Recorded information
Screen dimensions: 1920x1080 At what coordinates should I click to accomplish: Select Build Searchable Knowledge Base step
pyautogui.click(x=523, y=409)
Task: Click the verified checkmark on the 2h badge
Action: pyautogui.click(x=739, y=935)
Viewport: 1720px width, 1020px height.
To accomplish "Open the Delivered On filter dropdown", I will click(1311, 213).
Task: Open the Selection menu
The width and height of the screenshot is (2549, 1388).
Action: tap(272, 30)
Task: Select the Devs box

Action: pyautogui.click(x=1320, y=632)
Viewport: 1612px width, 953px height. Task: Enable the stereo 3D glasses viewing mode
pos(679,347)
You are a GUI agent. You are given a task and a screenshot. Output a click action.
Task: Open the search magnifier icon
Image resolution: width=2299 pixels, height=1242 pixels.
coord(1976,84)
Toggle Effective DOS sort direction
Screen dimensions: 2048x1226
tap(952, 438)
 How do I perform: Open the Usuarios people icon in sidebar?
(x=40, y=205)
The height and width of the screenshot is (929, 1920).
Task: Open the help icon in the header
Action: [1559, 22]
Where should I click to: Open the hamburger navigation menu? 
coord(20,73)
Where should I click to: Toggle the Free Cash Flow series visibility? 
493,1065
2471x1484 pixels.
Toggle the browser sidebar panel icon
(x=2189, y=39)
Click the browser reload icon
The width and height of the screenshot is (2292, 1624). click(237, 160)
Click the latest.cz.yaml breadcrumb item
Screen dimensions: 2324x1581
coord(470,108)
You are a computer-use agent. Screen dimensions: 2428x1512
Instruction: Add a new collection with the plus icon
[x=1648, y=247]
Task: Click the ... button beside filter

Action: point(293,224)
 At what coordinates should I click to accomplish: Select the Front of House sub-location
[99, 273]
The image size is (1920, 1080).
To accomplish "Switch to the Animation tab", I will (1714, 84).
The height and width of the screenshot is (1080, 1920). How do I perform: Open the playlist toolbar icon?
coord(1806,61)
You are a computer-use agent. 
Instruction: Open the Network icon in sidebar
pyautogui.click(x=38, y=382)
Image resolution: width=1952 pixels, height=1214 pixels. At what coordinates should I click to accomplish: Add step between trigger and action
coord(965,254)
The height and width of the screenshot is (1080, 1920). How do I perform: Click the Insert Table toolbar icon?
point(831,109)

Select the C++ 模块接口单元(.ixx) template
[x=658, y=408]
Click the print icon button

Problem to solve
Starting from the line that contains "Task: Click the ... button beside filter", transcribe each line to the end of the records above. Please add nothing.

Exercise answer
Task: Click the ... button beside filter

Action: point(293,224)
 At what coordinates should I click to accomplish: Select the Front of House sub-location
[99, 273]
The image size is (1920, 1080).
To accomplish "Switch to the Animation tab", I will (1714, 84).
The height and width of the screenshot is (1080, 1920). How do I perform: Open the playlist toolbar icon?
coord(1806,61)
You are a computer-use agent. 
Instruction: Open the Network icon in sidebar
pyautogui.click(x=38, y=382)
Image resolution: width=1952 pixels, height=1214 pixels. At what coordinates should I click to accomplish: Add step between trigger and action
coord(965,254)
The height and width of the screenshot is (1080, 1920). How do I perform: Click the Insert Table toolbar icon?
point(831,109)

Select the C++ 模块接口单元(.ixx) template
[x=658, y=408]
Click the print icon button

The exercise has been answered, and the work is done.